The new ESOS (Energy Savings Opportunity Scheme) ESOS), which is estimated to affect more than 7000 larger firms, has arrived. The first reports are due at the end of 2015. ESOS has the laudable aim of helping the EU meet its target of reducing energy consumption by 20% by 2020. But will we see businesses buy in to this new scheme?

Realistically, and in some ways understandably, many organisations will not be considering any of the potential benefits of the scheme. Instead, they will be thinking: ‘How do I comply with this legislation as cheaply and expediently as possible?’

This may sound cynical, but the scheme is designed to force organisations to identify how they could save energy. There is nothing in the legislation forcing them to implement any cost-saving measures, which I believe is a fundamental flaw in the legislation.

However, the scheme is here, and energyTEAM’s approach will be to help organisations comply — where possible utilising other existing schemes or collated data that may or may not already be in place within an organisation.

For example, a growing number of organisations are being asked to demonstrate their energy-reduction credentials by their customers and/or stakeholders. Gaining the ISO 50001 energy-management standard has been confirmed as an alternative route to compliance of ESOS; therefore obtaining this accreditation could ‘kill two birds with one stone’.

Equally, data gathered for existing schemes such as the CRC Energy Efficiency Scheme (CRC) can be used, at least in part, for the purposes of determining total energy consumption as part of an ESOS assessment. Submitting a DEC (Display Energy Certificate) for certain buildings could prove a more cost-effective route to compliance on a particular building. So why not use what is available to you?

There may also be areas of energy consumption that are difficult to quantify but could be excluded under what is called the ‘De Minimus’ rule, as once you have determined your total energy consumption, you are only required to audit assets and activities that amount to 90% of this (your areas of significant energy consumption).

I would stress, however, that what may seem to be taking shortcuts should not be a route to a second-class report.

The first step, therefore, would be to complete a scoping and data study to determine what is in place, what needs to be collected, and the most expedient way to extract/ collate all the relevant data. You will need a comprehensive under-standing of your organisation’s structure, processes and associated energy use. Note that ESOS covers all electricity, gas and fuel oil used — including transport.

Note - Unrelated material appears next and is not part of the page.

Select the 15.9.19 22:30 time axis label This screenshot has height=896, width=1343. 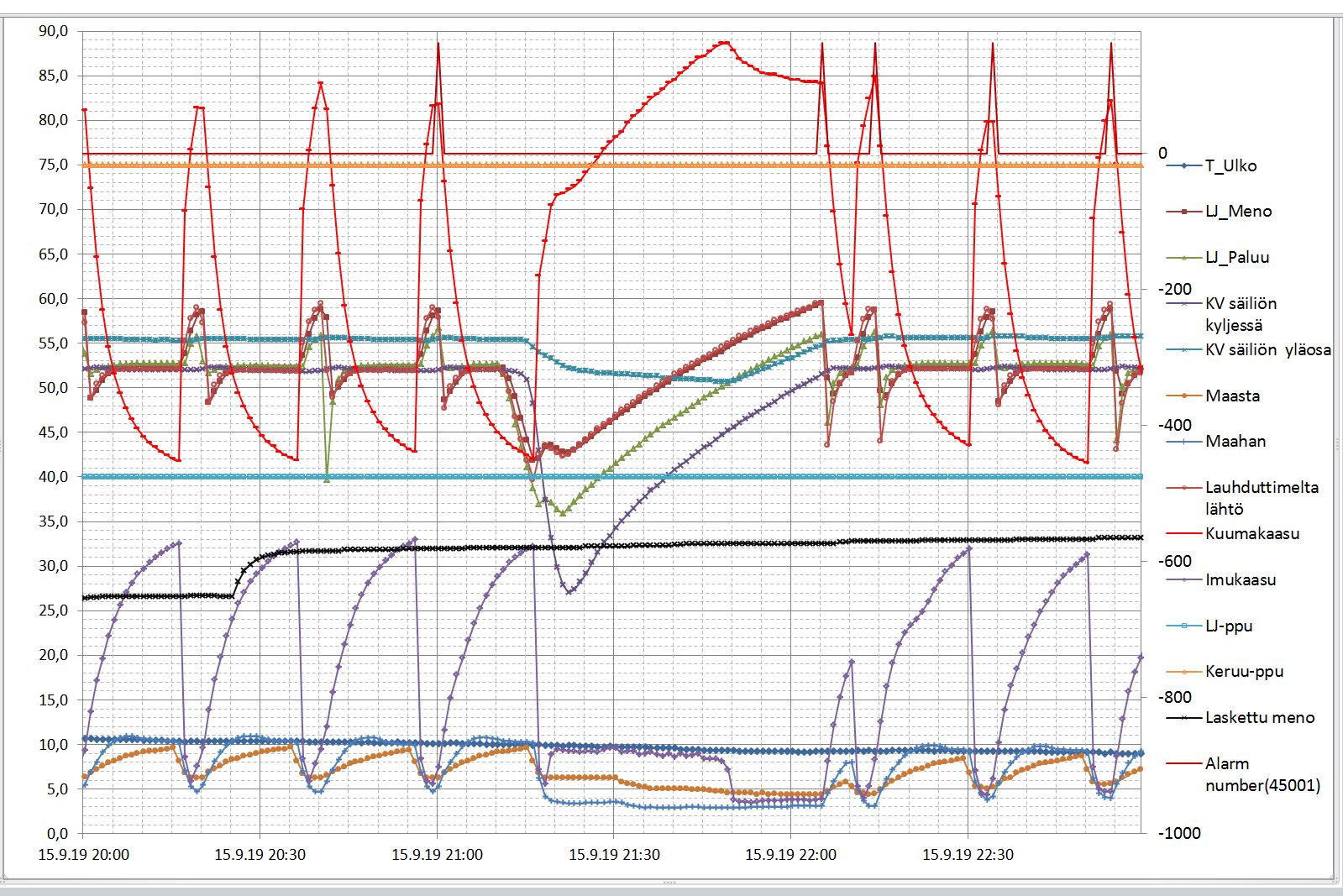(x=968, y=855)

A detailed energy audit then needs to be prepared and verified by a lead assessor who is certified by an approved accreditation body — yet to be confirmed by the Environment Agency. Lead assessors must also review your ESOS assessment as a whole. The ESOS guidance states clearly that complying with the scheme should involve identifying specific and cost-effective energy-saving measures.

A key point about the scheme is that the audit has to be signed off at board level before being submitted; there is no place to hide. ESOS sets minimum requirements for compliant ESOS Energy Audits such as BS EN 16247 Energy Audits. So, with a decent ESOS audit, the board will know what measures it can take. That’s why we firmly believe that these recommendations should be detailed, comprehensive and where feasible, fully costed. Otherwise they will almost certainly not be acted on — and that will be an opportunity lost.

Directors need to know how much any initiative will cost, how much it will save and what the payback timescales are. If they can see the estimated costs and benefits of all the actions recommended, they can make informed choices about what to implement in which budget cycle, and it is more likely that they will actually commit to the changes suggested.

Putting cynicism to one side, if, as predicted by the Government, the scheme leads to £1.7 billion net benefits to the UK, it will no doubt be welcomed with hindsight. For now, however, the overwhelming feedback we get from businesses is that after waiting for clarification on how the scheme will work for so long, many now see it as just more red tape.

In truth, I have been as sceptical as the next man about ESOS, because I feared that all it will generate is more reports gathering dust on the shelf.

However, the scheme has arrived, and energyTEAM’s approach now is to raise awareness of what needs to be done to comply with ESOS, utilising whatever data and expedient measures are available but without losing sight of what makes for a quality audit.

The real target audience for an audit is the board, not a Government department.

Brian Rickerby, is joint managing director with energyTEAM.